[TN#011] Capturing AFP network traffic
Author
Ralph Böhme
Published on
August 29, 2012
GUI Tool for packet capturing
You can use a nice program called CocoaPacketAnalyzer in order to capture AFP network traffic.
Step 1
Download and extract the program from the above link.
Step 2
Start it.
Step 3
Press “Capturing”.
Step 4
In the dialog window that opens, choose the active network interface. The first time, you may be asked to scan for interfaces.
Step 5
Enter “port 548” as the filter expression.
Step 6
When ready to do the actual trace, press “start.” When done with the trace, press “stop.” Minimize activities on the AFP volume and perform only necessary actions.
Step 7
Finally, choose “Save” from the “File” menu to save the trace to a file.
Editor’s note: Use the application that you download from the above link, rather than the one available in the App Store. The latter can only analyze pcap logs, and not capture them.

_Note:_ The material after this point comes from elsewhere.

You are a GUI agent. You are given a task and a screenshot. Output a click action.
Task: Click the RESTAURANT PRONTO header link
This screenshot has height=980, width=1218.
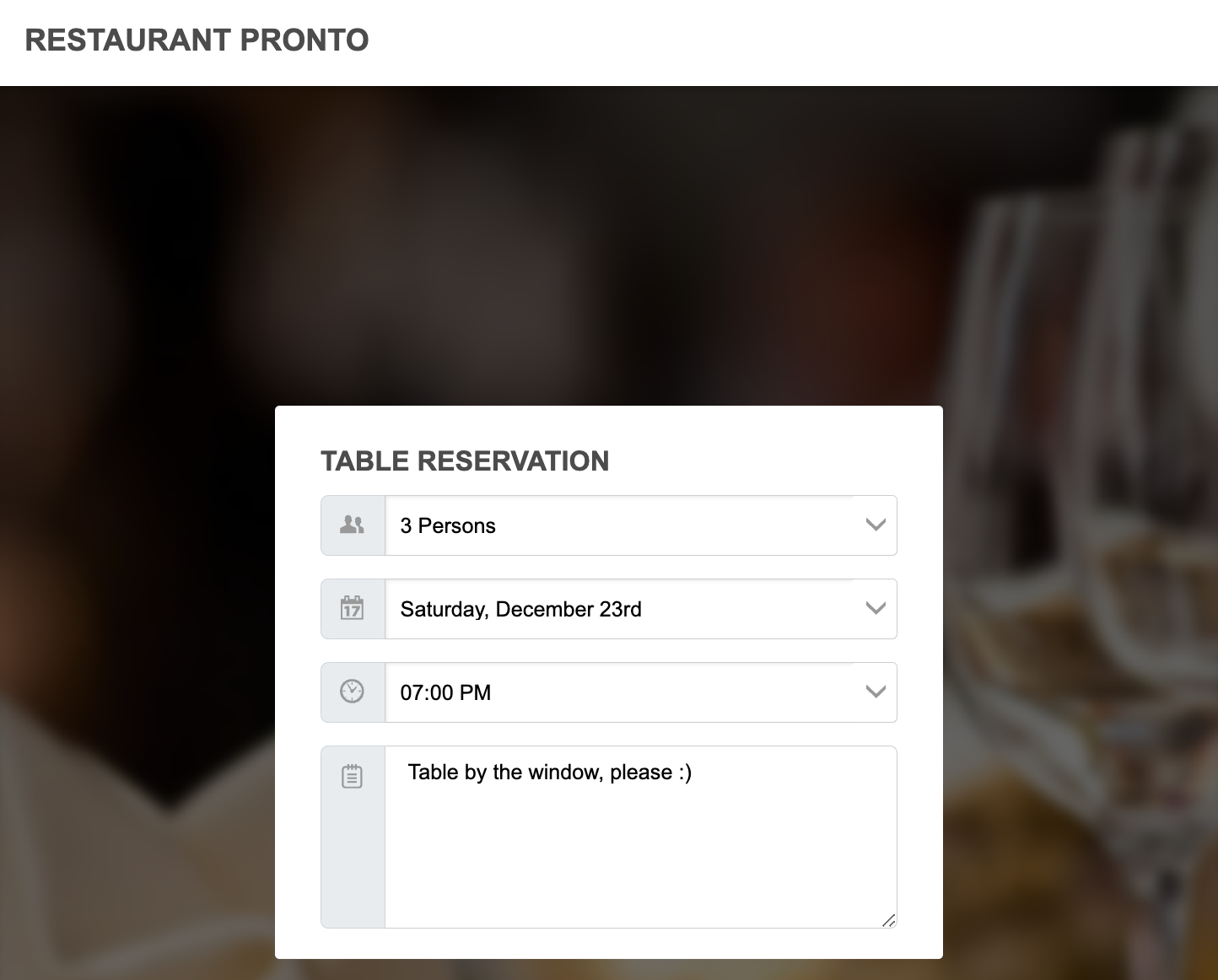(x=197, y=40)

Using tcpdump with a ringbuffer
Another useful thing only available in Terminal with tcpdump is using a ringbuffer:
# tcpdump -s 0 -w afp.pcap -C 10 -W 2 port 548
This limits the captured data to two capture files (-W 2) with a size of 10 MB each (-C 10). This way for large amount of AFP traffic, only the last 10-20 MB will be saved and available for analysis.